**Extracted material**:
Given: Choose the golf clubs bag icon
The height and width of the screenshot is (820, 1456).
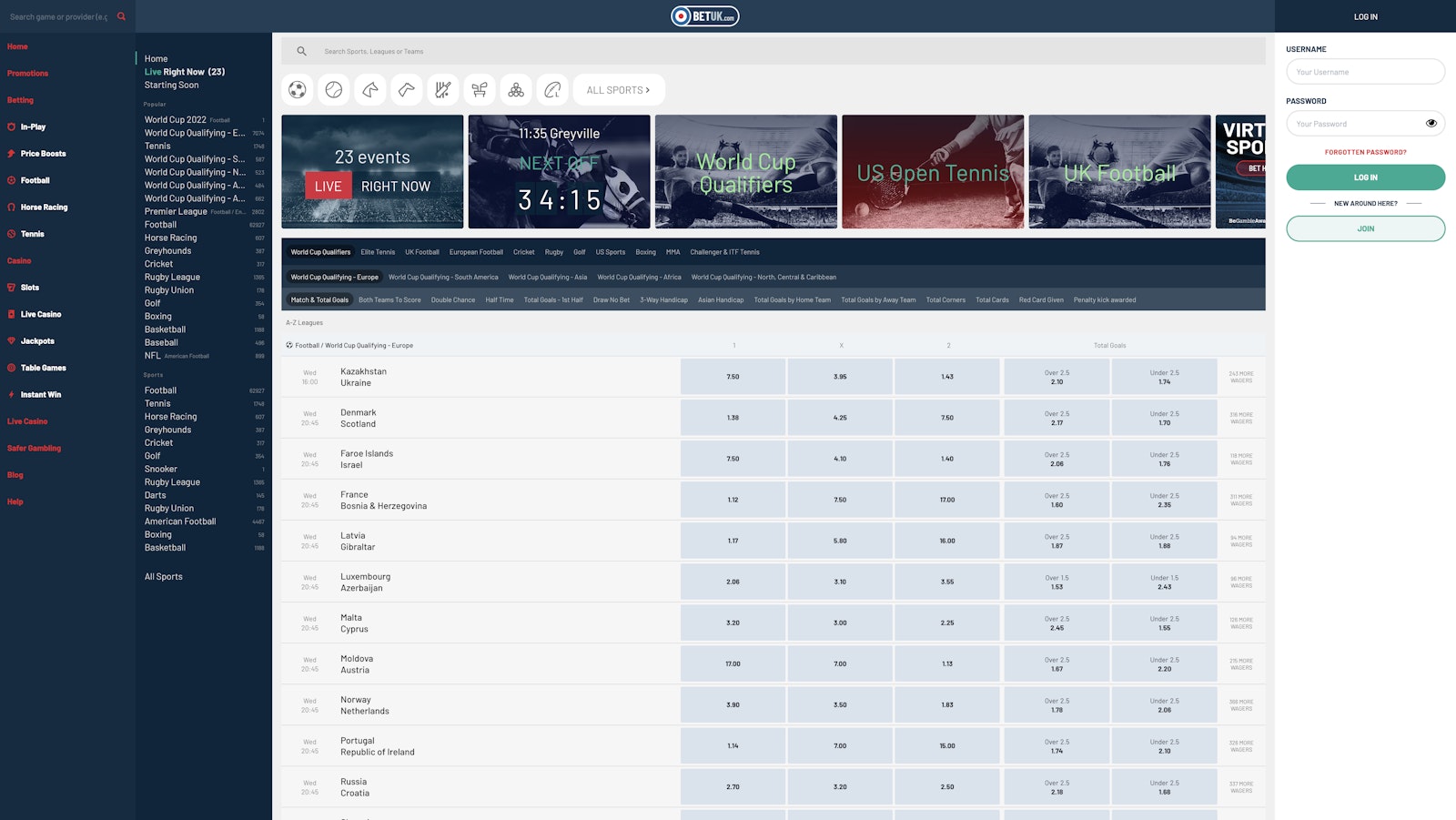Looking at the screenshot, I should point(480,90).
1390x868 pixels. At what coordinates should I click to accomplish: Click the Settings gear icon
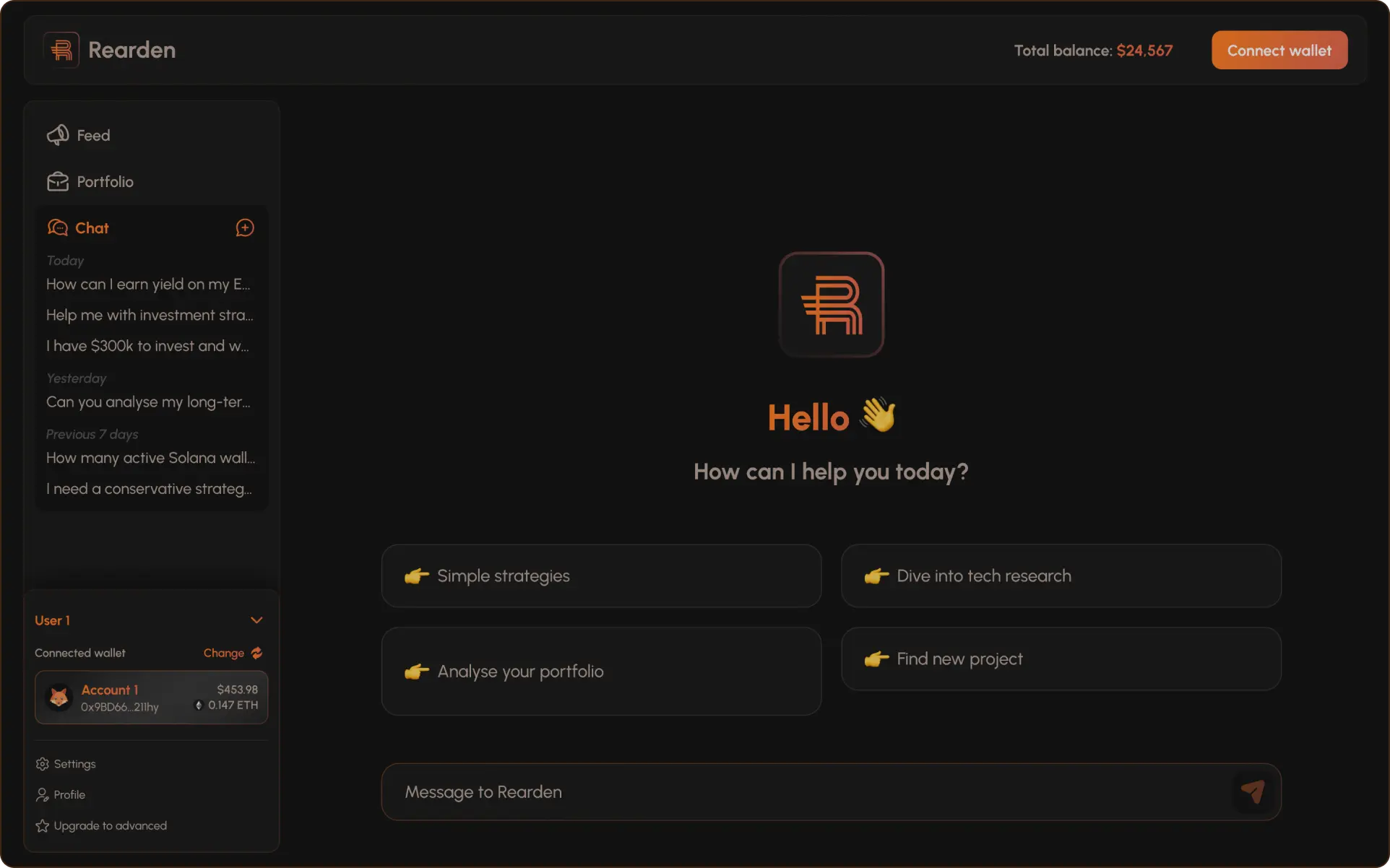[x=43, y=764]
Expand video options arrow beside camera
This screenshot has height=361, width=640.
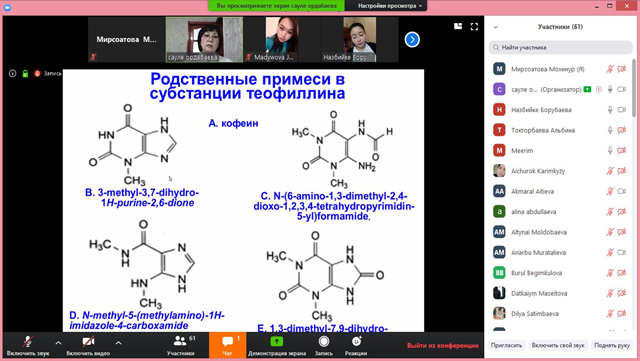(118, 343)
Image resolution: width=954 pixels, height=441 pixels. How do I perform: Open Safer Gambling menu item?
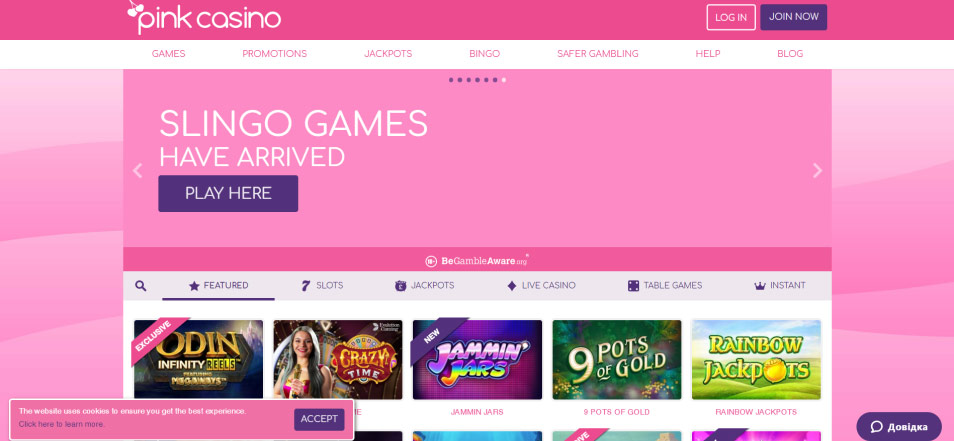pos(597,54)
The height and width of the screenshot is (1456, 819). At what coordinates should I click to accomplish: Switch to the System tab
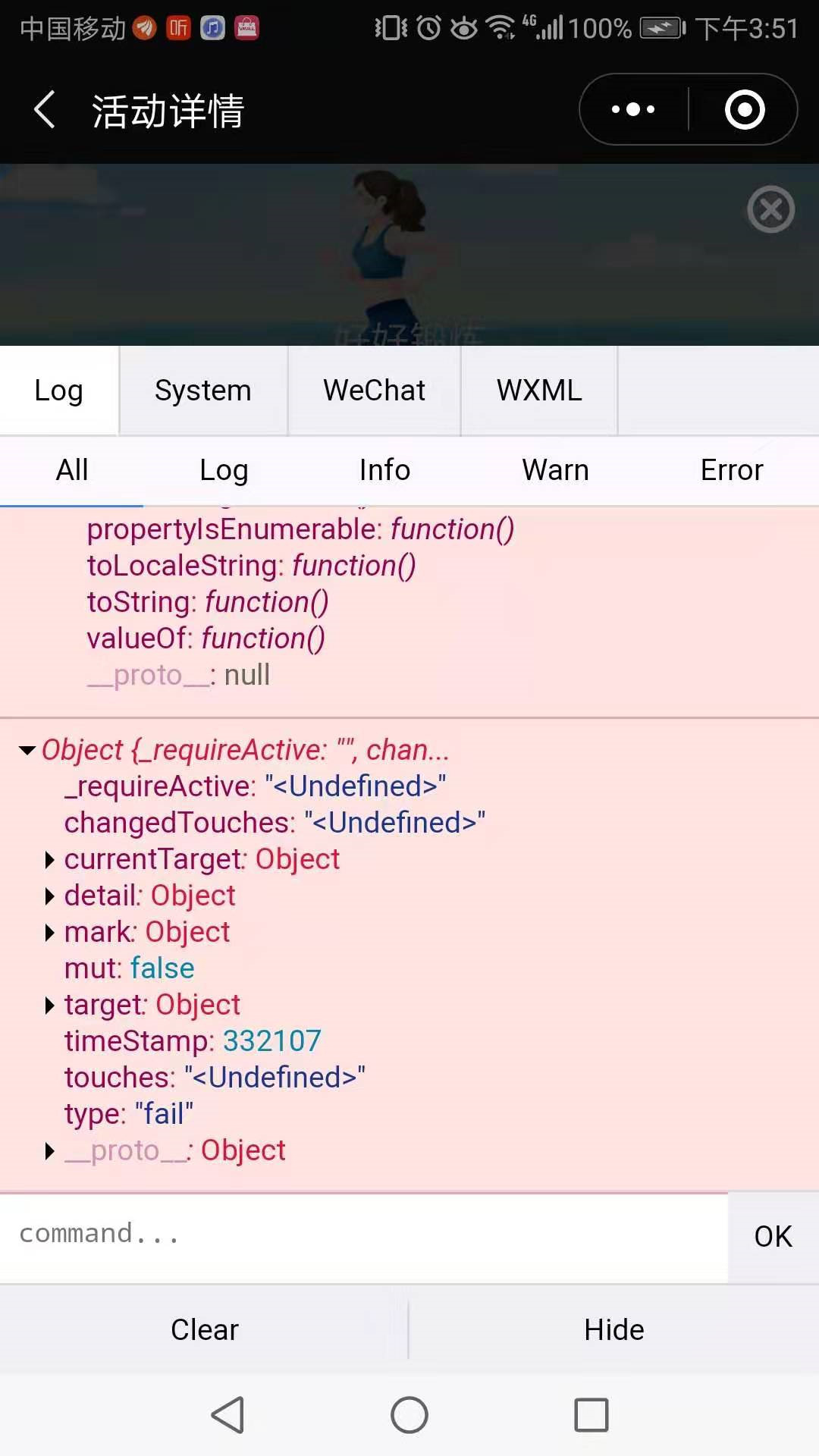click(202, 391)
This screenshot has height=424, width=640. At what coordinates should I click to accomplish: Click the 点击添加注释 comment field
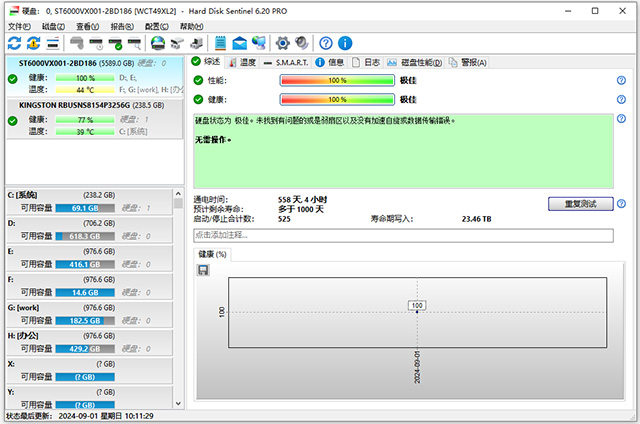coord(402,235)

**Work to complete**: Copy every line of the items above word for word, omitting the pictures.

**Written solution**:
Given: Choose the golf clubs bag icon
The height and width of the screenshot is (820, 1456).
Looking at the screenshot, I should point(480,90).
1390x868 pixels. At what coordinates should I click to accomplish: Click the Settings gear icon
[x=43, y=764]
Expand video options arrow beside camera
This screenshot has height=361, width=640.
(118, 343)
Image resolution: width=954 pixels, height=441 pixels. How do I perform: Open Safer Gambling menu item?
pos(597,54)
The height and width of the screenshot is (1456, 819). At what coordinates should I click to accomplish: Switch to the System tab
click(202, 391)
This screenshot has height=424, width=640. At what coordinates should I click to accomplish: Click the 点击添加注释 comment field
coord(402,235)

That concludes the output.